Das LAG Düsseldorf erklärte die Kündigung für unwirksam, da sie gegen § 242 BGB (Grundsatz von Treu und Glauben) verstoße. Entscheidend sei dabei die konkrete Erwartungshaltung, die der Arbeitnehmer nach der Übernahmezusage bilden durfte. Diese Erwartung war aus Sicht des Gerichts besonders schutzwürdig, weil die Zusage nicht von irgendeinem Kollegen kam, sondern vom Personalverantwortlichen selbst – einer Person mit maßgeblicher Entscheidungsbefugnis im Unternehmen. Zudem hatte dieser bereits den Arbeitsvertrag verhandelt und unterschrieben.
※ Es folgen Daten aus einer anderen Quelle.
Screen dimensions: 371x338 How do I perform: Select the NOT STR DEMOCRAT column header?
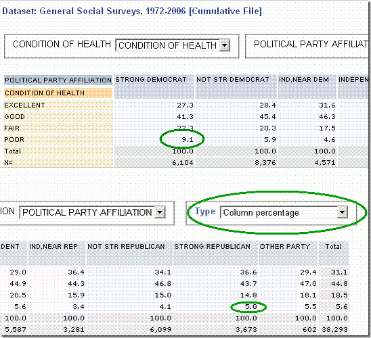(x=233, y=80)
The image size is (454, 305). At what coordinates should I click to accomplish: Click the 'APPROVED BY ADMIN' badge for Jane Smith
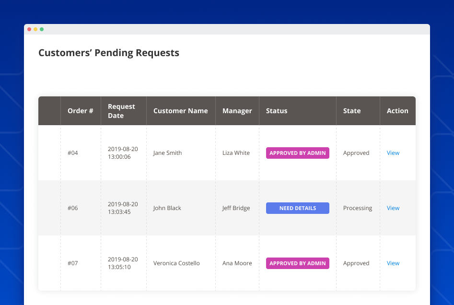click(297, 153)
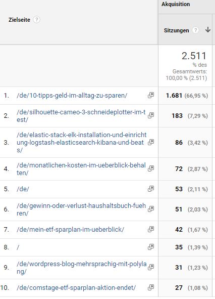This screenshot has width=215, height=299.
Task: Click external link icon beside /de/ row
Action: point(151,189)
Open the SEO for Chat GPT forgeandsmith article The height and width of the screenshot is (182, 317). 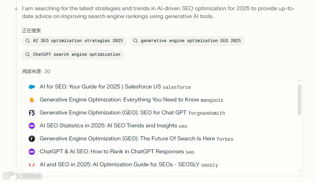[x=113, y=113]
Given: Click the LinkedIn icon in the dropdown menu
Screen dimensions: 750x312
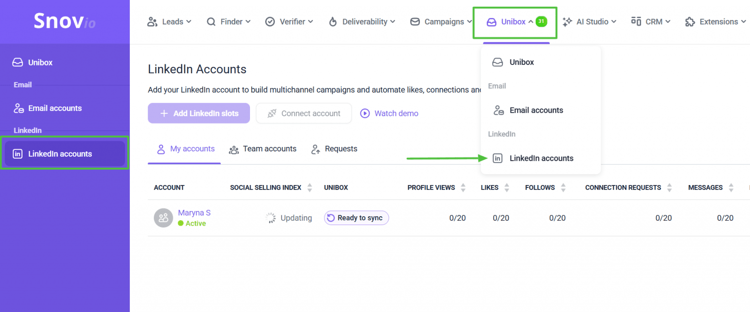Looking at the screenshot, I should [497, 158].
Eine Kündigung in einem solchen Kontext sei daher nur dann wirksam, wenn der Arbeitgeber nachträglich konkrete Umstände darlegen und beweisen könne, die die bisherige Leistungsbewertung des Arbeitnehmers grundlegend in Frage stellen. Ein bloß pauschaler Hinweis auf mangelnde Eignung oder unzureichende Leistungen sei hierfür nicht ausreichend.

Anforderungen an den Arbeitgeber: Klare Begründung notwendig

Das Gericht stellte außerdem klar: Der Arbeitgeber trägt in einem solchen Fall die volle Darlegungs- und Beweislast für einen sachlichen Grund, der eine nachträgliche Änderung der Einschätzung rechtfertigen könnte. Das bedeutet konkret: Wenn nach der Zusage zur Weiterbeschäftigung keine gravierenden neuen Entwicklungen eintreten, kann eine plötzliche Kündigung als rechtsmissbräuchlich gewertet werden – und ist damit nichtig.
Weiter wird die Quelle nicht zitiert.